[INSTRUCTIONS]
a – Say whether each statement below agrees with the Alteryx forum thread, answering yes or no and quoting the deciding words. (i) The original poster says Alteryx lacks a string function that searches from the end of a string. (ii) The poster needs the first occurrence of tag 1903 in the sample string. (iii) MarqueeCrew says the problem cannot be solved with Alteryx.
b – In the Alteryx forum thread, list every tag-value pair that begins with "1903=" in the sample labeled "Original string", in the order they appear.
c – Extend the Alteryx forum thread on searching a string from its end, picking up after its final sentence.

Alteryx Designer Desktop Discussions

HA · ‎07-24-2017

Hi,

I have a large log file that I need to parse and search for specific tags, based on a certain logic. There are some cases that the logic seems to be too complicated for Alteryx because Alteryx doesn't have a string function to search from the end of a string.(like Findstring but search from the end not beginning of a string).

simplified example:

Original string : 1490175939957 CAPITALFIX-FXCFX IN [FXCFX//38.160.70.92:54448] 1903=FIX.4.49 =53235=834=642 1903=FXCFX50 =ams.kas.tgoossens52=20170322-09:45:39.930 1903=CAPITALFIX57 =lon.capital.rmichalak 8=FIX.4.49= 1906=5 1490175939957 8=FIX.4.49=53235=8

For the sample string given above the logic is to first find tag 1906 and if it's equal 5 1906=5 (easy to do using Alteryx string functions) then search back and extract the value for tag 1903=. This is the part that I don't know how to do in Alteryx because if I use findstring to search for tag 1903 it will return the first occurrence of that tag which is 1903=FIX.4.49 but I need the last occurance which is 1903=CAPITALFIX57.

I hope my explanation of the requirements was clear. I would appreciate any suggestion on how to do this type of search in alteyx

MarqueeCrew · ‎07-24-2017

@HA,

While having sample data in a CSV or yxdb would make solving this problem easier. The answer is yes. It can be solved using Alteryx. I can see multiple approaches to solving the problem. I would like to see more sample data in order to not overly simplify a solution.

"Well, the popular TV personality known as Professor Backwards was slain in Atlanta yesterday, by three masked gunmen. According to reports, neighbors ignored the Professor's cries of 'Pleh! Pleh!' "

ReverseString([String]) could have saved professor backwards. If I were looking for the LAST occurrence of 1903=, I could look for "=3091". That's one way to approach the problem. Another approach would be to use regular expressions to parse the data into rows (you'd later number the rows) looking for a pattern of "(\d{4}=.*)". I don't know what the box character represents in the sample that you provided, but that would bound the search expression.

[SOURCE DATA]

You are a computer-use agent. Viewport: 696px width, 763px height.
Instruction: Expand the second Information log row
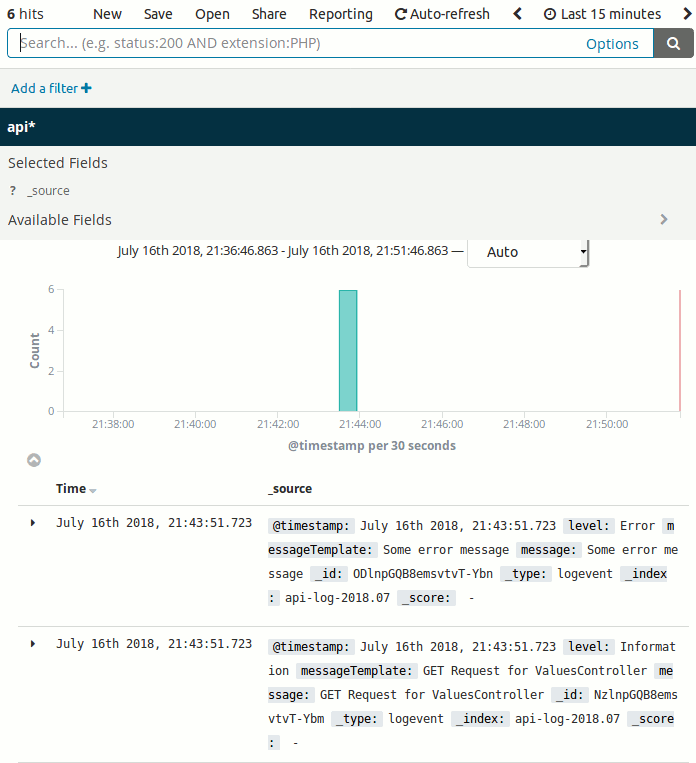point(33,644)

[ANSWERS GIVEN]
a –
(i) Yes: "Alteryx doesn't have a string function to search from the end of a string."
(ii) No: "but I need the last occurance which is 1903=CAPITALFIX57."
(iii) No: "The answer is yes. It can be solved using Alteryx."

b –
1903=FIX.4.49
1903=FXCFX50
1903=CAPITALFIX57

c –
Perhaps another way would be to parse to rows with an = sign. You could use a multi-row formula to grab the last word in the row above it and get the digit value there.

Just some thoughts without data...

Cheers,

Mark

Alteryx ACE & Top Community Contributor

Chaos reigns within. Repent, reflect and restart. Order shall return.
Please Subscribe to my youTube channel.

NicoleJohnson · ‎07-24-2017

Piggy backing off of @MarqueeCrew suggestion, the following formula appears to work for the sample you provided... however he is correct in that it is hard to determine if this is working without a few more lines of data to test against. If you can provide, let us know and we can double-check this possible solution, plus whatever else Mark might have up his sleeve! My initial approach was the backwards path, see below...

Possible formula solution:

IF REGEX_CountMatches(String,".*(1906=5).*")=1
THEN RegEx_Replace(Right([String],FindString(ReverseString([String]),"=3091")+5),"(^\S*).*","$1")
ELSE Null() ENDIF

Tests to see if there is an instance of 1906=5 first... then uses Mark's suggestion of ReverseString to find the starting point of the last instance of 1093= (or =3091). Uses that value to cut off the data string starting in that position (I added 5 to capture the "1093=" too, if that is also required), then used RegEx_Replace to capture just the first part of the data until it runs into a space.

Hope these ideas help point you in the right direction! That was a fun one to test out some unique string parsing theories :)

Cheers!

NJ

Joe_Mako · ‎07-24-2017

How about Regex like:

.*1903=(.*?)\s.*1906=5

or

.*(1903=.*?)\s.*1906=5

With the "Copy Unmatched Text to Output" turned off.

Depending if you want to not keep the 1903= or keep it in the capture group. The first .* will capture as many characters as possible while the rest of the expression is still met. The .*? will capture few characters as possible while the rest of the expression is met.

This will extract the last 1903 before the last 1906=5

Attached is an example workflow with some test data.

HA · ‎07-25-2017

Hi,

MarqueeCrew suggestion to use RevreseString () is quite interesting and I think it should work unless there are some limitations of the string length ( some records have more than 80K characters ).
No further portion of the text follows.